Set down a faithful copy of every record below, with no images.

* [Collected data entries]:
______________________________
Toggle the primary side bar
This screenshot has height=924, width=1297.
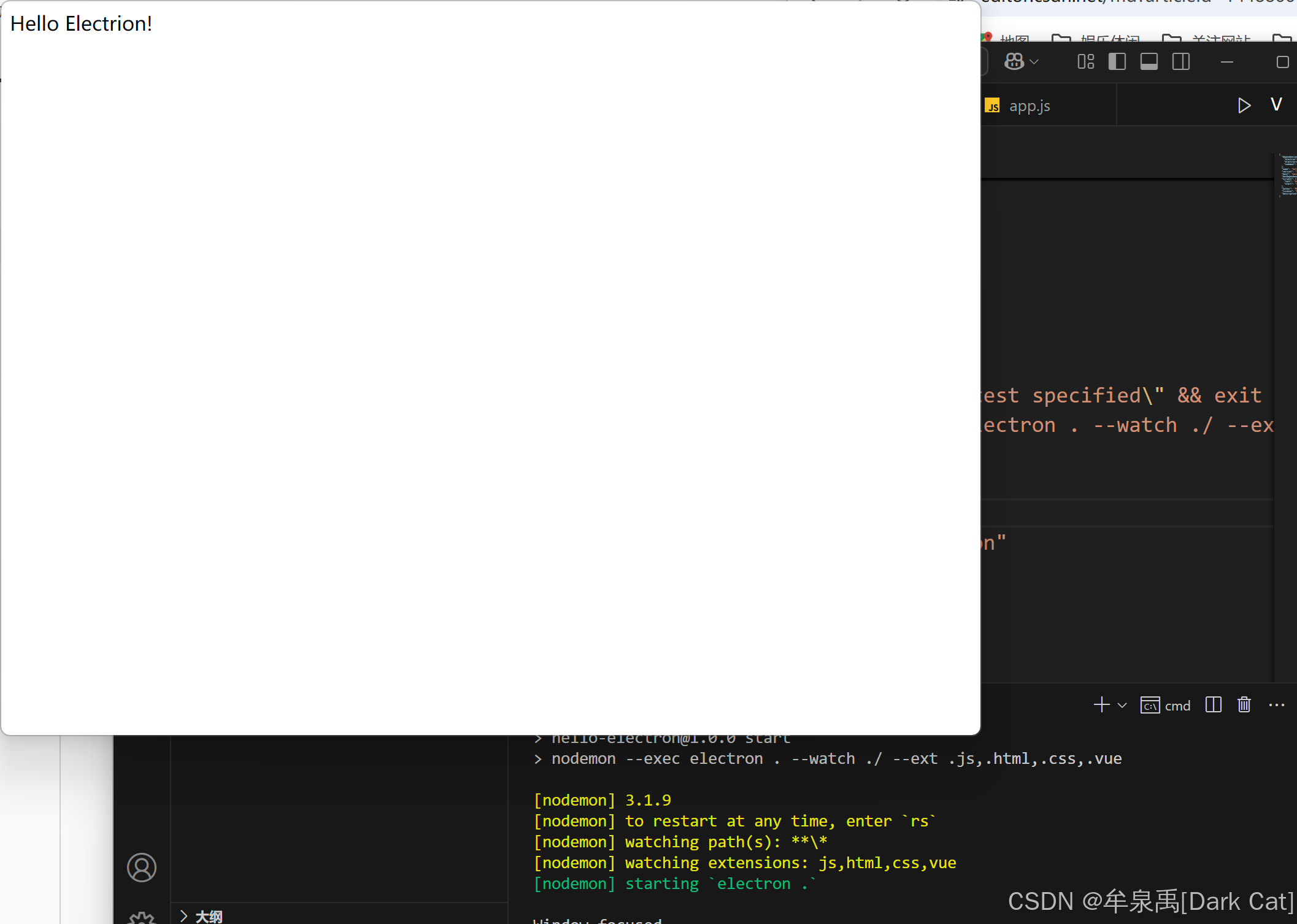[1117, 61]
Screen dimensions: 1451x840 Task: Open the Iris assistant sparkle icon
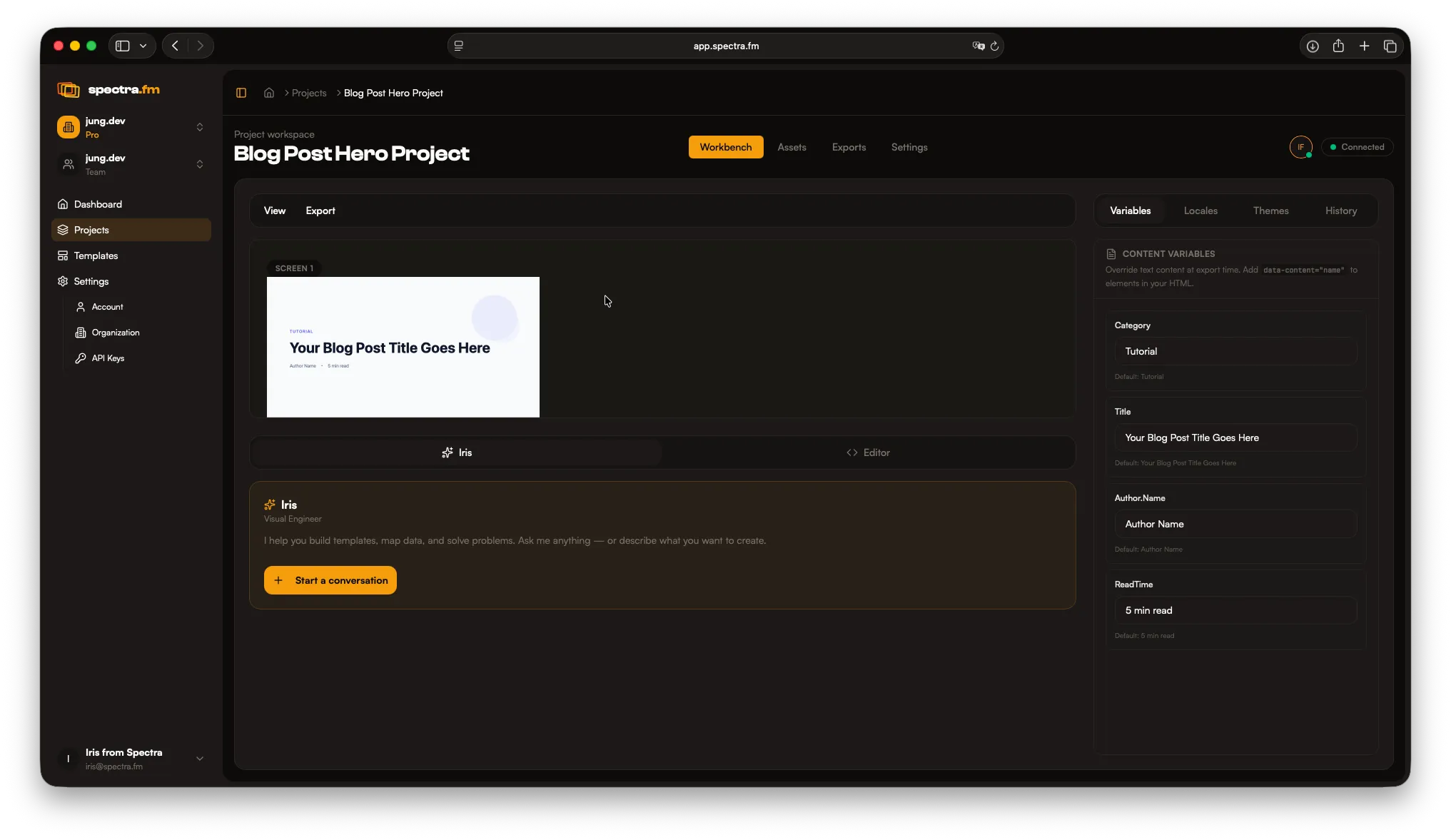(447, 452)
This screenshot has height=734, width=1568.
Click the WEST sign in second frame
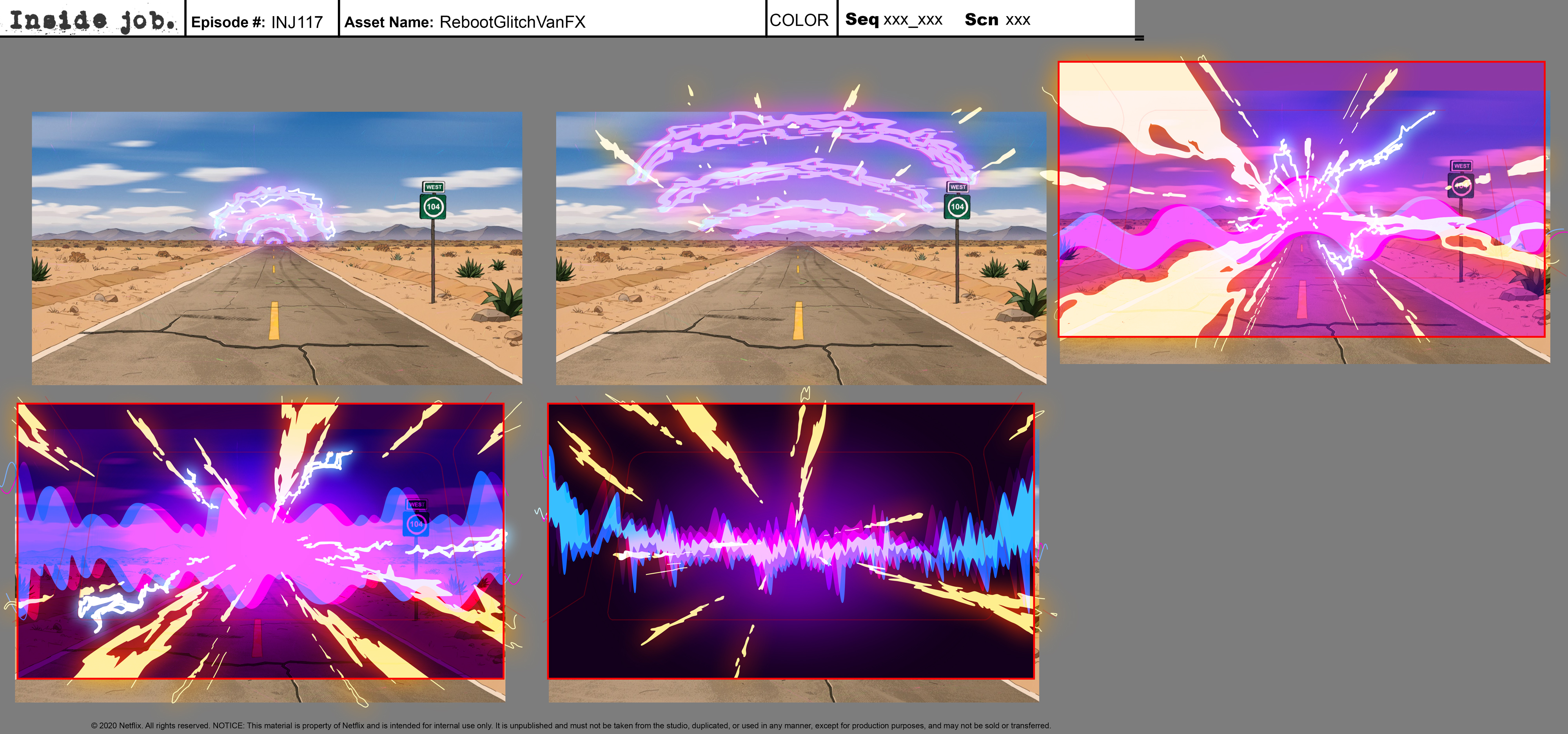click(958, 187)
______________________________
* [Answer to this problem]:
Toggle the primary side bar
This screenshot has height=924, width=1297.
[1117, 61]
Screen dimensions: 1451x840 Task: Open the Iris assistant sparkle icon
(447, 452)
This screenshot has height=734, width=1568.
Click the WEST sign in second frame
click(958, 187)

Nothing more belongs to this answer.